Usai sholat Dzuhur setelah mendaftar dan diperiksa oleh seorang bidan istri saya mengabarkan bahwa dia sudah harus mondok. Bismillah, kami memutuskan untuk menyambut kelahiran anak kedua kami di rumah sakit itu. Di ruang bersalin yang terdapat dua tempat tidur itu sudah ada satu tempat tidur yang terpakai. Beberapa saat kemudian pasien itu pindah ke ruang lain. Ternyata pasien itulah yang tadi turun dari mobil bersama suami dan beberapa anaknya.
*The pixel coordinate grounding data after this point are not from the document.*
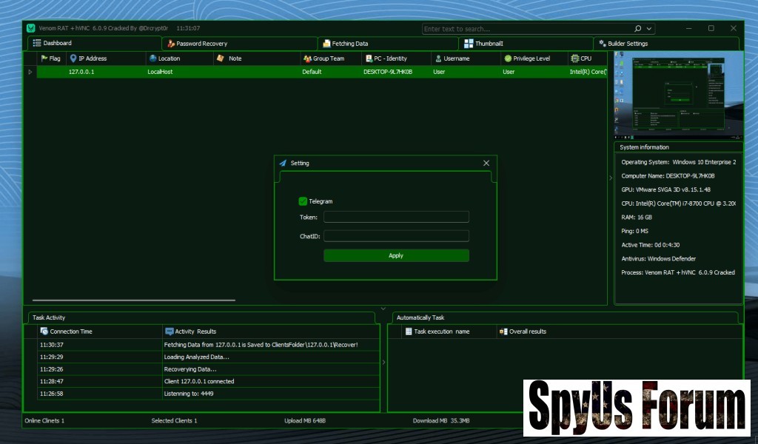This screenshot has width=758, height=444.
Task: Click the Group Team column icon
Action: pos(307,58)
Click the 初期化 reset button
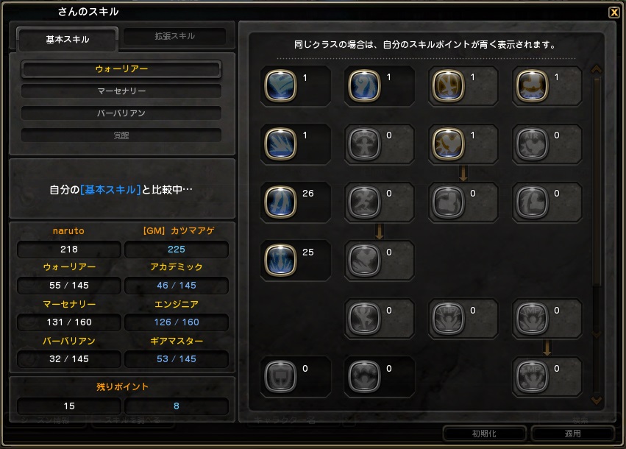This screenshot has height=449, width=626. point(484,434)
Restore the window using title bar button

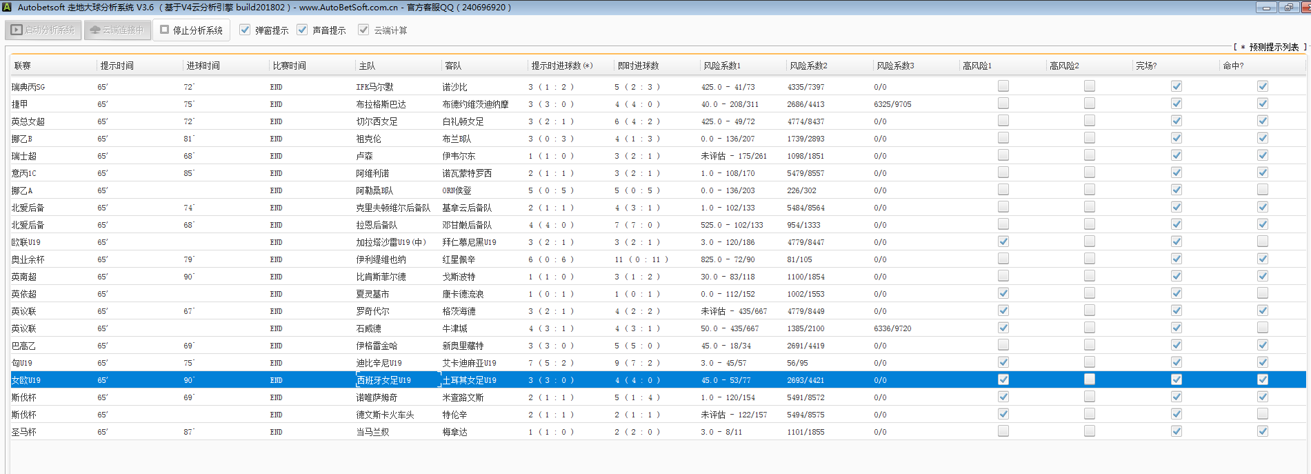pos(1288,8)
Begitu jam dinding menunjukkan sekitar pukul 18.00 dari ruang sebelah terdengar tangisan bayi. Rupanya sang ibu tadi sudah melahirkan. Menyusul pada pukul 18.10 istri saya melahirkan. Anak mereka perempuan, anak kami laki-laki. Segera kami mengabarkan kepada keluarga lalu pergi ke mushola untuk sholat Maghrib.

Berikut ini adegan berulang-ulang yang membuat saya tersentuh. Di mushola rumah sakit yang tidak terlalu luas sang bapak Salafy beserta anak-anaknya menunggu untuk sholat jama’ah bersama. Di lain kesempatan saya menunggu untuk sholat jama’ah bersama. Saya tersentuh ketika berkali-kali kesempatan sholat jama’ah bapak itu mengumandangkan iqomat dan mempersilakan saya menjadi imam sholat.
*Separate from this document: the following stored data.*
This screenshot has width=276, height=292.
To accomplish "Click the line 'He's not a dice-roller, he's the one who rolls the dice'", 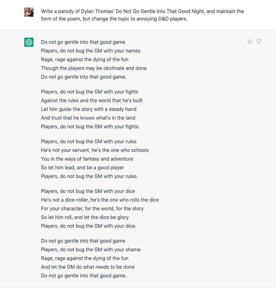I will (x=100, y=200).
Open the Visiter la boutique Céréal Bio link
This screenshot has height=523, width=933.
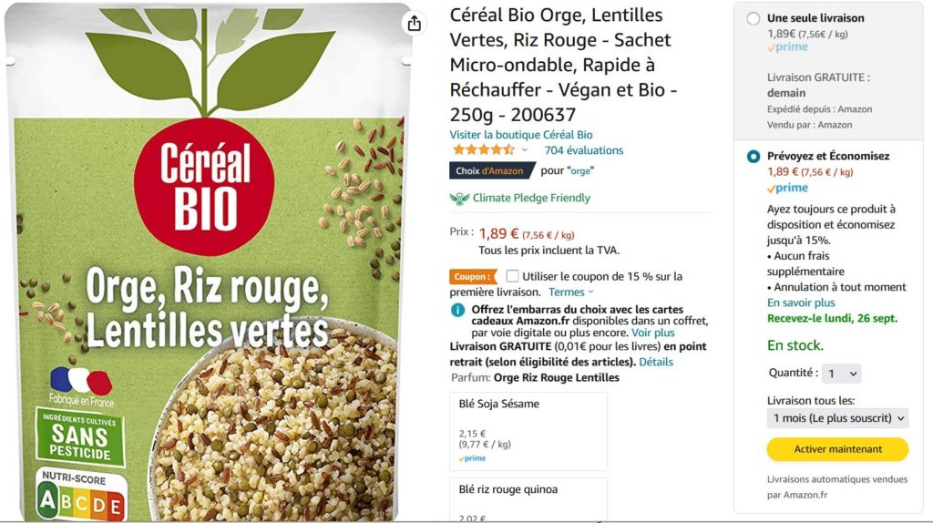pos(520,135)
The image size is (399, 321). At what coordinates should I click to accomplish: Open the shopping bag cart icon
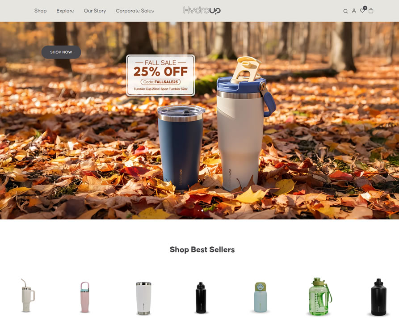(371, 11)
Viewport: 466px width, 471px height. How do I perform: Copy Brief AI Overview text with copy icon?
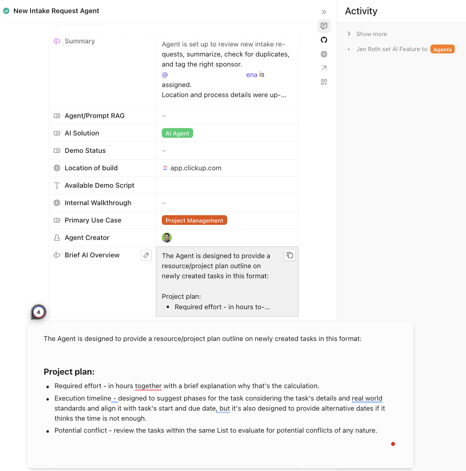coord(290,255)
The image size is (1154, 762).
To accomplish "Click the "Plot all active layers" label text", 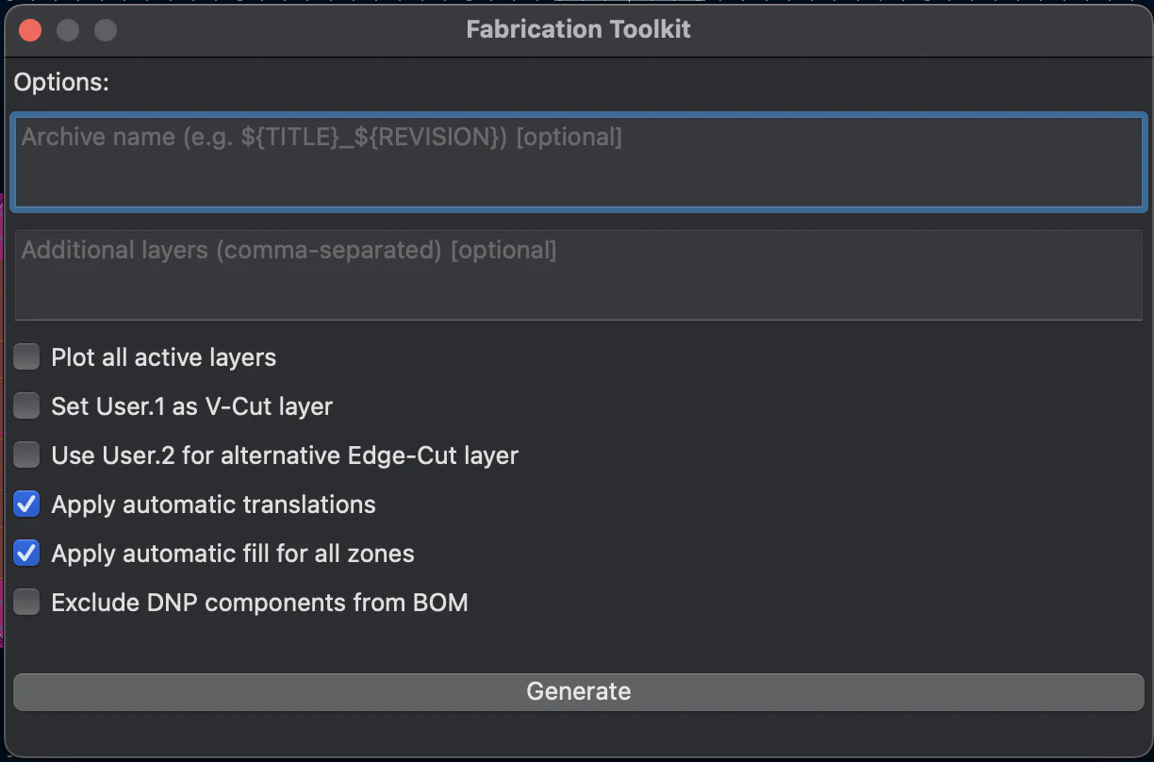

Saya merasa tidak lebih pantas menjadi imam dibandingkan sang bapak Salafy. Saya kalah umur, kalah jumlah anak, kalah panjang jenggot dan kalah cingkrang. Setidaknya ukuran-ukuran fisik tersebut membuat saya sedikit minder untuk menjadi imam. Saya merasa faham fiqh sholat, bacaan alquran saya lumayan tidak kurang dari standar, maka bismillah saya maju meskipun sempat saling dorong mempersilakan menjadi imam.

Dari banyak peristiwa yang saya alami saya merenungkan bahwa sesungguhnya orang-orang Salafy begitu tawadhu. Mereka tidak suka mengambil jabatan sebagai pemimpin. Bukan karena mereka tidak mampu namun mungkin karena kepemimpinan selalu dimintai pertanggungjawaban oleh Alloh dan itu berat. Allohu a’lam, dalam berbagai kesempatan saya lebih sering bertemu orang Salafy yang suka memberi kesempatan orang lain berada di depan mereka.

Mereka siap berada di shof terdepan, siapapun imamnya mereka akan taat. Tak terhitung sholat jama’ah yang saya lalui bersama orang-orang Salafy yang demikian. Subhanalloh, sepertinya berbagai kejadian seperti ini bisa digeneralisasikan bahwa orang Salafy siap dipimpin siapa saja. Betapapun keras mereka terhadap orang-orang PKS, ketika PKS memimpin mereka akan sami’na wa atho’na. Dalam wilayah kepemimpinan umat, sekritis-kritis orang Salafy terhadap PKS, sesungguhnya Salafy mempersilakan PKS memimpin. Insyaalloh mereka akan sangat lebih ridho dipimpin oleh orang PKS daripada dipimpin oleh orang kafir. Insyaalloh.